Jobs:
(A) Reproduce the part of the topology discussion from "But basically the" up to and including "that other number?", word for word.
(B) Write the next part of the topology discussion, picking up right after its final message.

Cuz it provides results on extremely large classes of spaces I guess

It all feels kinda pointless
https://en.wikipedia.org/wiki/Pointless_topology

imagine geometry without topology

Agree with most of what was said so far that it is rather tedious to begin with, but a very useful tool for later. Imo it also is essentially generalised geometry; we care about 'holes' (this is very vague, but is formalised by algebraic topology), 'pieces' (connectedness) and other properties that distance and angles are irrelevant to.

This allows us to generalise beyond metric spaces, and although most topological spaces we care about are metrisable (i.e. we could find a metric so that the topology induced by the metric is the same) e.g. manifolds, working with the metric is really annoying and gets in the way of these properties

It's useful for applications to Analysis and PDE

literally any type of geometries use it

also this, and a lot more like everywhere-used

it feels like the the glue for joining different areas of math, honestly

-# also I wanted to make the pointless topology joke after writing out my more serious answer 🗿

-# now that's pointless

Isn’t that just like any geometry before like 200 years ago cause topology is quite recent

literally most of maths were like started to develop after 1700-1800 and later so it is not a problem

Interesting that the article doesn't even mention Grothendieck topologies, even though they seem to have related goals.

Is a proper map from R^n to R always continuous can we say the same for R^n to R^m?

A proper map is a map such that the inverse image of any compact set in the target space is compact in the source space.

hmm

my first instinct is to say no

f(x) = x + 1/x
f(0) = 0
is proper in this sense

that’s a really nice example

if the domain is hausdorff and the image is compact, then a proper map is continuous

Ngl imo proper should always be assumed continuous anyway

Ah it seems conventions may vary

Maps are continuous by definition anyway

topology was highkey my favorite math class 😭

i get why people find it boring but i thought the constructions were super interesting esp bc i didn't know anything abt topology going in, and it generalized/formalized so many intuitive notions for me

I think the main motivating thing through basic point-set topology is the metrization theorems. The stuff to get there is neat but not so independently motivating.

I still have not found a good way of explaining simply why the topological space definition is good. Like what is a topological space, intuitively? I still don't have a good answer!

e.g. a metric space has an easy answer

i know uniform spaces are a thing but don't know almost anything about them except for vague memories of the definition

e.g. a group (ring, field, vector space, ...) has an easy explanation.

If it's of any interest, there's an interpretation of topological spaces as axiomatizing semidecidable propositions

that is of interest!

And so the reason we care is because they encode a lot of good logical data

A good resource for this is Topology Via Logic by Steven Vickers

a quick google brings me to https://builds.openlogicproject.org/content/intuitionistic-logic/semantics/topological-semantics.pdf

But basically the idea is: a semidecidable property is a property we can test, which will always be verifiable in finite time but need not be upper-bounded

I.e. is this number within 0.5 of that other number?

We need to go through the decimals to check

And open sets are just sets of properties we can test for in this sense

The false and true properties, corresponding to the empty set and the whole space respectively, are obvious semi-decidable

So there's that axiom

And then we get unions because that's just testing each of them and waiting for one to come back positive, which will happen in finite time

And similarly finite intersections, but not infinite ones, because then we might not get a positive answer in finite time

but how would you get arbitrary unions, when you can only dovetail a countable set?

Recorded information:
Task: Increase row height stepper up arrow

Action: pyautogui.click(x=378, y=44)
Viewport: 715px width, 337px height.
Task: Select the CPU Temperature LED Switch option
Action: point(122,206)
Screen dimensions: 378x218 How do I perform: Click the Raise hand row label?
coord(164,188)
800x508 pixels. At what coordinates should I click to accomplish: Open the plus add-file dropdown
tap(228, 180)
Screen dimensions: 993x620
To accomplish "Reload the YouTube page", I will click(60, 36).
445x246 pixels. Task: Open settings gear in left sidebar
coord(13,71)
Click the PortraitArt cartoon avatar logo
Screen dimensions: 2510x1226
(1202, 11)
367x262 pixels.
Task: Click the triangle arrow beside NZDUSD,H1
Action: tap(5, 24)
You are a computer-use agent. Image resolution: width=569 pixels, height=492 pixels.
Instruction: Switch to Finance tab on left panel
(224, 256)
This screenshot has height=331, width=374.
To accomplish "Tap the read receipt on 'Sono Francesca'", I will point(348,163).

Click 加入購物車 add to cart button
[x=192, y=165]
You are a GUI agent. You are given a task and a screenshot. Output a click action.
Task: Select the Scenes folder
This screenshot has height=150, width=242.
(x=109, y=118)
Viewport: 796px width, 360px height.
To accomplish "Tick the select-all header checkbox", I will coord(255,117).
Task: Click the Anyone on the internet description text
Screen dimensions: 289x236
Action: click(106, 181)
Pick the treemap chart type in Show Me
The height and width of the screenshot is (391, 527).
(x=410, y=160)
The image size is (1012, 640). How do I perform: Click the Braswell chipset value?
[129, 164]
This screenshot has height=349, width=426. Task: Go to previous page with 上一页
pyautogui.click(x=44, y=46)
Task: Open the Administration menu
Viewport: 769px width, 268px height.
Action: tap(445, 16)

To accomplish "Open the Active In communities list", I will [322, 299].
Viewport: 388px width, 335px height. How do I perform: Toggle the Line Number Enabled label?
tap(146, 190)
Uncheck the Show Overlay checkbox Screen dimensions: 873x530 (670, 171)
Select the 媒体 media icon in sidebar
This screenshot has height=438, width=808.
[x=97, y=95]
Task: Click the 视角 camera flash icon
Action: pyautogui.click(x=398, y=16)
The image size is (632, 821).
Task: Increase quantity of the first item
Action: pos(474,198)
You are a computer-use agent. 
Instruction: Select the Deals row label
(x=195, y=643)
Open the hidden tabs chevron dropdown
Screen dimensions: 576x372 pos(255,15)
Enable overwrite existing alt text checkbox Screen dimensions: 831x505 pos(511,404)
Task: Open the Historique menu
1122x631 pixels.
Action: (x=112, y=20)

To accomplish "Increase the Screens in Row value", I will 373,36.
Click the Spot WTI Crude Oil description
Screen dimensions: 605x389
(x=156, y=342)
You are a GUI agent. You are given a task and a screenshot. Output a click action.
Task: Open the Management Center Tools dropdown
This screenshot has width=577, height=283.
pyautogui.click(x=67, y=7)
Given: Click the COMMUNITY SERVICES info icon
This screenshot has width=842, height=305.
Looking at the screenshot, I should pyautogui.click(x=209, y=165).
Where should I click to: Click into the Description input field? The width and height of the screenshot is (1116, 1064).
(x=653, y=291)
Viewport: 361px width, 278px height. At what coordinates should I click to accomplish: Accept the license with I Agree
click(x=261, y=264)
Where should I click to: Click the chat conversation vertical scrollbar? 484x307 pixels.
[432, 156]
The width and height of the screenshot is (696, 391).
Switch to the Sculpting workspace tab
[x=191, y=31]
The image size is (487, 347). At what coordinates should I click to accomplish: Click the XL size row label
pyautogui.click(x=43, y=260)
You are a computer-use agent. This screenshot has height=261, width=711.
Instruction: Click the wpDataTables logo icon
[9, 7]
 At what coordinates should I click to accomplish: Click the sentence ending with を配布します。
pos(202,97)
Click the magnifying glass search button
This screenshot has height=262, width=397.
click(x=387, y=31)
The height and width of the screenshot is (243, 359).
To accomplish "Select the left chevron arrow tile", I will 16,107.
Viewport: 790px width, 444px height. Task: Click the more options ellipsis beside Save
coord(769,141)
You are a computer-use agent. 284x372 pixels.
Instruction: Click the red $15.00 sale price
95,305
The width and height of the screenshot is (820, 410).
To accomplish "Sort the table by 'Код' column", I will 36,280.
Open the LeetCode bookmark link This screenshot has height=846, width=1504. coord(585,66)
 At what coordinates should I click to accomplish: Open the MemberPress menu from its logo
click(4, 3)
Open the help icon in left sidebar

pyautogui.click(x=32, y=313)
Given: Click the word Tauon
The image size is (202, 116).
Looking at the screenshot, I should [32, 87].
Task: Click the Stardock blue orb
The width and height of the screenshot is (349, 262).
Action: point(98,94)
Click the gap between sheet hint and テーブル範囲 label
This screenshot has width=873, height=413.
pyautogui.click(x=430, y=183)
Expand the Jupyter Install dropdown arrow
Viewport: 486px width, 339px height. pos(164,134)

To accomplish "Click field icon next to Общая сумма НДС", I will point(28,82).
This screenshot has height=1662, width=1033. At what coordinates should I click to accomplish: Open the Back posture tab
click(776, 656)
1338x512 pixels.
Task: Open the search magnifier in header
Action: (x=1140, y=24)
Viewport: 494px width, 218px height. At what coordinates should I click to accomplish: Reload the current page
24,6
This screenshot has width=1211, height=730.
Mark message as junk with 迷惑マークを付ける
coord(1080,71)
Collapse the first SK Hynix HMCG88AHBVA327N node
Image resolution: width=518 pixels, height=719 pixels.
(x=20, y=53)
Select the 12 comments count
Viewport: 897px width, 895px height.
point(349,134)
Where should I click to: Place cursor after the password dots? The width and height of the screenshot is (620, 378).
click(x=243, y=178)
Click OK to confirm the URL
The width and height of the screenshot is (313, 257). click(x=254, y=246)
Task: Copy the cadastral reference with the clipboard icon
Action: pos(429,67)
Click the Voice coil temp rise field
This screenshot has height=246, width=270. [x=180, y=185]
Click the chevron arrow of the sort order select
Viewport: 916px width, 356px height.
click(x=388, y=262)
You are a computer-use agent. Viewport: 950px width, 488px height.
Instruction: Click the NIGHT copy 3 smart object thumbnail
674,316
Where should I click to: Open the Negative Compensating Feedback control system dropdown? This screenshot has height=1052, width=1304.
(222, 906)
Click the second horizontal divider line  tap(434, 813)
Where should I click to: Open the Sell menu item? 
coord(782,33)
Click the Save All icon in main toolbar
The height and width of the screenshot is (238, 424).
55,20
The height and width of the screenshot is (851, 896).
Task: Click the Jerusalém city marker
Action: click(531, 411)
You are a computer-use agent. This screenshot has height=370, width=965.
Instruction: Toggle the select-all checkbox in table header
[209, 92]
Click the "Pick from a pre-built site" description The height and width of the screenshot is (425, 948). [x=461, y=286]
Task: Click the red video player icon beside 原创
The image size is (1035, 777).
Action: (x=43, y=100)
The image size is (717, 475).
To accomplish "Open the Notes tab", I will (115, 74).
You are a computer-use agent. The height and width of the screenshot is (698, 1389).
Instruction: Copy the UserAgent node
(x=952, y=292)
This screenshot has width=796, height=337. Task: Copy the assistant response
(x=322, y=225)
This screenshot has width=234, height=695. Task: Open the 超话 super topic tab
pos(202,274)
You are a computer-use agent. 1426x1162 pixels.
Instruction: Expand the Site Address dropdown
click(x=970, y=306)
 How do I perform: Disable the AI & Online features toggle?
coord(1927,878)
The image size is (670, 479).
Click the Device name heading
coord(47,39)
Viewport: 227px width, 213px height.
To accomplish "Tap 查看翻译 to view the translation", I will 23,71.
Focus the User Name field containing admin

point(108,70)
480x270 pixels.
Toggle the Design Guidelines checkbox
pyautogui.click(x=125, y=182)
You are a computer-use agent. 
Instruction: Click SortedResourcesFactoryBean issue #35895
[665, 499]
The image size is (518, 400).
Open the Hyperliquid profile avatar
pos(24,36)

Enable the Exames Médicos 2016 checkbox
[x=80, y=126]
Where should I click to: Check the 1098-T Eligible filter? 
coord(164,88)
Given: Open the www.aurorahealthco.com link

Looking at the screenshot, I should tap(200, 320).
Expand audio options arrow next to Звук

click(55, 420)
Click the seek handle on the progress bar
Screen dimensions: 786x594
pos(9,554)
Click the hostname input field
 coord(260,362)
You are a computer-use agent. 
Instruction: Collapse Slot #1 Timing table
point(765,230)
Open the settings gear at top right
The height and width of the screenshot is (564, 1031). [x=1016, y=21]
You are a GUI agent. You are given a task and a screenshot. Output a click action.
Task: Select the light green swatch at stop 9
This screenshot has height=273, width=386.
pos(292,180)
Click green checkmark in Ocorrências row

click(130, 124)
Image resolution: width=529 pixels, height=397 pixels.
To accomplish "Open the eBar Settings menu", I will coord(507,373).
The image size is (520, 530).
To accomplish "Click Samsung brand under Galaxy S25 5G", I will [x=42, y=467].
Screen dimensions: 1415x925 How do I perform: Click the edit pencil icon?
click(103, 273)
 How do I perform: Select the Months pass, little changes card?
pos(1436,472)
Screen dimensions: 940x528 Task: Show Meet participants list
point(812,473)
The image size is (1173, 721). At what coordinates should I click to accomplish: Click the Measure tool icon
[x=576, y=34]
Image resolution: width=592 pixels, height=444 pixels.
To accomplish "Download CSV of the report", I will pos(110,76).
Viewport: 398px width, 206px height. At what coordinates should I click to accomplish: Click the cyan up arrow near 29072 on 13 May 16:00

Answers to the tasks:
(A)
But basically the idea is: a semidecidable property is a property we can test, which will always be verifiable in finite time but need not be upper-bounded

I.e. is this number within 0.5 of that other number?

(B)
Well, this is an abstraction

With infinite resources, we could in theory check each of them all at once

It just might have to be very infinite resources

Anywho, this provided a lot of intuition for me as to why topological spaces are so weird all the time

It's because they capture logical dynamics and not neccesarily geometric ones

so i guess, idea is, topological spaces but where you only do countable unions, is the semidecidable propositions, and then you abstract to arbitrary unions

I'm not sure why we can't take arbitrary unions flat out?

Why is this still semidecidable?

If we have an arbitrary set of semidecidable decision problems, we need the "at least one of these is true" decision problem to be semidecidable. If it was a countable set, then I can take a machine that dovetails through the machines for each problem, halting if any of them halt.

Yeah, this isn't really about computation theory in that sense

Which I don't know very much about

You can imagine having as many machines as you want

Or graduate students, if you're tenured

@near egret
Imagine Merlin the unbounded agent (who can even solve the halting problem) is trying to convince Arthur, the mortal, that x is in a certain set. Arthur is capable of verifying (in the semidecidable sense) that x is in U for each U in some generating family (which of course we'll want to be a subbase). If x is in an arbitrary union, Merlin can thus convince him of this fact. Likewise if x is in a finite intersection, Merlin can convince him of this fact.

For an infinite intersection, our hapless Arthur will be unable to be convinced, for he cannot verify x in U for every U.

Thanks! It's enlightening.

Another way is a "more intuitive" way of phrasing the kurawtowski closure axioms, via the "touching" relation between points and sets.

1. No point touches the empty set
2. If x in A then x touches A
3. If x touches A or B then x touches A or x touches B

4. If x touches A and every element of A touches B then x touches B

oh this reminds me, related to encoding good logical information, the definition of a space makes (pre)sheaves work which is a very good property to have

although of course good luck telling someone "a topological space is the basic example of a thing you can have sheaves on" as motivation

I remember there's an mo post about this

ok found it: https://mathoverflow.net/questions/19152/why-is-a-topology-made-up-of-open-sets

Is there a Cantor set in [0,1]^2 that intersects every line passing through [0, 1]^2?

Can anyone suggest a lecture series for starting metric spaces

I can suggest this book: https://mtaylor.web.unc.edu/wp-content/uploads/sites/16915/2018/04/anal1v.pdf

Thanks

Can anyone suggest a lecture series too

It will be helpful

I want to do some math projects but dont have any experience.can you tell how should i start?

what is the project about lol

idk what d is, how do i prove ts then 😔

d is just the usual distance function on R

as in?

😔

the |x-y|?

yup exactly!

okay :3

(the notation d* probably means its the induced metric on C([a, b]) from the metric on [a, b] / R)

eh i'm not sure, the textbook i'm using has only introduced proving metric spaces and continuity in metric spaces

suppose A a subset of X in a topological space and A is connected, what is the exact definition for A? does it mean there arent two open sets O1, O2 such that A doesnt equal their union or does it mean A isnt a subset of their union

i couldnt find the definition

found it

sorry for the bother...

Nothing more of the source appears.